What the task requires:
Respond with nothing but the number of lines in this data that include the word "computer".

==== Input records ====

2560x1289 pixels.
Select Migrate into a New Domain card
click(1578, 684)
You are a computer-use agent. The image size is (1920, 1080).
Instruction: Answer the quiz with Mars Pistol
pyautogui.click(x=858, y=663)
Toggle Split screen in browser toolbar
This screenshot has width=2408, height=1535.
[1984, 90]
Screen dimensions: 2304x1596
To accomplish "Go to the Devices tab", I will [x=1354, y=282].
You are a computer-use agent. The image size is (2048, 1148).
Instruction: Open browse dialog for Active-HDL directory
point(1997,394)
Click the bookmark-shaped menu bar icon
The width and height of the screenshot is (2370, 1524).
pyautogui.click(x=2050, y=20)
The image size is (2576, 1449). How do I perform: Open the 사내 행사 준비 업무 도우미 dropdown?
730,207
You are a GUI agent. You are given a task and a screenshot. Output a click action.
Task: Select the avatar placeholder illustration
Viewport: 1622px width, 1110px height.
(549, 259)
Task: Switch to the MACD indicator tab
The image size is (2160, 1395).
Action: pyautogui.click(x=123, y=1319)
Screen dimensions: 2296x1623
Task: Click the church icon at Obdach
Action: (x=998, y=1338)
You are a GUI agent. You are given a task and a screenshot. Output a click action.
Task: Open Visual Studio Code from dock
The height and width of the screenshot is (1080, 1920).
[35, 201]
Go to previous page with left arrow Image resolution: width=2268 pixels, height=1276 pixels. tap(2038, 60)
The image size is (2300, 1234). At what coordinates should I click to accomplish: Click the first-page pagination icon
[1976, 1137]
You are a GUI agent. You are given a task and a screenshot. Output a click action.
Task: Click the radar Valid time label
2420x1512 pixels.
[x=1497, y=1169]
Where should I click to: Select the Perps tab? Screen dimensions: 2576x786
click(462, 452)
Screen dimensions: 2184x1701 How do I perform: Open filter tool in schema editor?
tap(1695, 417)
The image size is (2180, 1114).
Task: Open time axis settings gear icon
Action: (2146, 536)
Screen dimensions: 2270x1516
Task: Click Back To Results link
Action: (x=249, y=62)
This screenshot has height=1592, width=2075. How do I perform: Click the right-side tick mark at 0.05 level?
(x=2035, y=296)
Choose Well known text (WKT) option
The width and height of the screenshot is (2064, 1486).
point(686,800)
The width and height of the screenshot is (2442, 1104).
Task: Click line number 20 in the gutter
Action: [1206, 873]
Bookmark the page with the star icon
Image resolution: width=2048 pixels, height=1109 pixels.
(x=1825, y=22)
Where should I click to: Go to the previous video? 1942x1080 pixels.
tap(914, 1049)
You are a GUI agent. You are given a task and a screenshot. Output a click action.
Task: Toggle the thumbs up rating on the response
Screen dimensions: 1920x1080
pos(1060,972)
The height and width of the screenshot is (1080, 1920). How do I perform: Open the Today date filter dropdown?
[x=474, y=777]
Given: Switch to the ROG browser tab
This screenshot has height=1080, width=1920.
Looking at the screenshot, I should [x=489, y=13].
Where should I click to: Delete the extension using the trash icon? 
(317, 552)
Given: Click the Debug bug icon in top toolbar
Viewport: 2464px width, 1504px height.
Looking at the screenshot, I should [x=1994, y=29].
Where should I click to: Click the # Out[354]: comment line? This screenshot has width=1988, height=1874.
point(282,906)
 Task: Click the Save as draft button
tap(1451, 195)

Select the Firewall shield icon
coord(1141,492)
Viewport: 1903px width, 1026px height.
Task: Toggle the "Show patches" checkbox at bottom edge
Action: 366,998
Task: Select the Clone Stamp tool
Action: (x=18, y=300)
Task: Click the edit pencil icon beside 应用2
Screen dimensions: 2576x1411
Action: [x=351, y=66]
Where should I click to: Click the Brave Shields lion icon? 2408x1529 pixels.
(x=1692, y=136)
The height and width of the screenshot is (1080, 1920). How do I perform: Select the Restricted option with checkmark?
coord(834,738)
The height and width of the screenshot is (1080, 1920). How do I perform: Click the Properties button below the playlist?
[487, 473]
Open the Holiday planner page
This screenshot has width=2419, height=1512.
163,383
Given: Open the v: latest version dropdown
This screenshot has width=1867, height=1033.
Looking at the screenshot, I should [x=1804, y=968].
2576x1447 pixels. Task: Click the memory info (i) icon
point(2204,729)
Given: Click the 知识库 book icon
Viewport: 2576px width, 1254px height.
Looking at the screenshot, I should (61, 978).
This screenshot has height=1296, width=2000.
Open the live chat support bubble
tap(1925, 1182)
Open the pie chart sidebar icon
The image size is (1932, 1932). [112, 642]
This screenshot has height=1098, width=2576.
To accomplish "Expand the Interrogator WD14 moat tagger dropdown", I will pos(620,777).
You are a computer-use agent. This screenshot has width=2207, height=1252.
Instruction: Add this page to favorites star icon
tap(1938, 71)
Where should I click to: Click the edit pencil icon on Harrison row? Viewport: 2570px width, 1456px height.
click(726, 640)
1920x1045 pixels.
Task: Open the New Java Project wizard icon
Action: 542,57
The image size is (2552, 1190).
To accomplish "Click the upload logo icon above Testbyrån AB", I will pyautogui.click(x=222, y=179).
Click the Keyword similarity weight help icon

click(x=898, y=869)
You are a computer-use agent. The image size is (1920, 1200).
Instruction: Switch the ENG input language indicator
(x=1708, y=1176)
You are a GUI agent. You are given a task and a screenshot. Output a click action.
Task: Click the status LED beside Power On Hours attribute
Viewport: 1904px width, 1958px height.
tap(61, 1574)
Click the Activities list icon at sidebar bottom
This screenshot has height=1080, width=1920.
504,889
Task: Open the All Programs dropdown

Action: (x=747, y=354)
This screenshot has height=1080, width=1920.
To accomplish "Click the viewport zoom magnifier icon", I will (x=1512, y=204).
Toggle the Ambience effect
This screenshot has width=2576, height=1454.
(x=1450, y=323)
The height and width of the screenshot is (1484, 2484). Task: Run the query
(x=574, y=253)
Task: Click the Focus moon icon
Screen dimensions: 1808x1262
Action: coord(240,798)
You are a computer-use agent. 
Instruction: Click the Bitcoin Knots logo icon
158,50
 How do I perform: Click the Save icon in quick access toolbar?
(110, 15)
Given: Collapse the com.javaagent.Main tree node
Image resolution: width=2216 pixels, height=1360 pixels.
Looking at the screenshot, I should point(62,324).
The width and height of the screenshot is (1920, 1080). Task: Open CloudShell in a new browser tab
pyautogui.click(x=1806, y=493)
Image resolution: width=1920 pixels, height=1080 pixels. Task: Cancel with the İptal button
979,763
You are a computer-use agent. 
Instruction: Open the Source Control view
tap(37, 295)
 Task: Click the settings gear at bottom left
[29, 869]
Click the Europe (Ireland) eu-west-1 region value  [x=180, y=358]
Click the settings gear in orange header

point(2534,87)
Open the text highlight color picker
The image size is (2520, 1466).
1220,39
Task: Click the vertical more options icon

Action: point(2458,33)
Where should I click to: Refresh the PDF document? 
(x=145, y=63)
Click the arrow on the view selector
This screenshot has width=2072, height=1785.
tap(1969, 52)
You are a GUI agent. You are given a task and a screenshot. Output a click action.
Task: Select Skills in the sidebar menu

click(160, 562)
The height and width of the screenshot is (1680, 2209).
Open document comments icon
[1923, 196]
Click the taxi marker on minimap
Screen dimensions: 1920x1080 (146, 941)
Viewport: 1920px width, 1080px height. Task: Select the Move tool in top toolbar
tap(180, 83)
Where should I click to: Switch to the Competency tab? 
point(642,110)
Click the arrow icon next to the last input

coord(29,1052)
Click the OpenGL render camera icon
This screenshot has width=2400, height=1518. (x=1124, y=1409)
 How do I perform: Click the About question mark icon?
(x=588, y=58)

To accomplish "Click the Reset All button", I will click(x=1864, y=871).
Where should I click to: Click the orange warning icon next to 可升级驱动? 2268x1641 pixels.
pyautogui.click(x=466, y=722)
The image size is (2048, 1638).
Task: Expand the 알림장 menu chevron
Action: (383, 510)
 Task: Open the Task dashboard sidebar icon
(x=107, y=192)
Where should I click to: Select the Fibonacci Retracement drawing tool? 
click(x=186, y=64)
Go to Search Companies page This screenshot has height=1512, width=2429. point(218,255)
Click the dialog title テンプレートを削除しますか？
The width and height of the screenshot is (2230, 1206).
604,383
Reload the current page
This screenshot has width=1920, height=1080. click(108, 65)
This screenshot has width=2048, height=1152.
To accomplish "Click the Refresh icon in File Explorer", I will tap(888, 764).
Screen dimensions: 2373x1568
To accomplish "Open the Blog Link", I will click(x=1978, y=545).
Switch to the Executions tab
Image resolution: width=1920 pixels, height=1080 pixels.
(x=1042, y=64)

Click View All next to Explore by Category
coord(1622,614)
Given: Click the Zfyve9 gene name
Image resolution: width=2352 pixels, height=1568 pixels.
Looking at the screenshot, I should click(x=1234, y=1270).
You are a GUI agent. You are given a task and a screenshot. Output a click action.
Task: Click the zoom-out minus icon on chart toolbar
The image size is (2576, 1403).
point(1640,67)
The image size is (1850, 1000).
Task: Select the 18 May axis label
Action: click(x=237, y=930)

====

Completed task:
6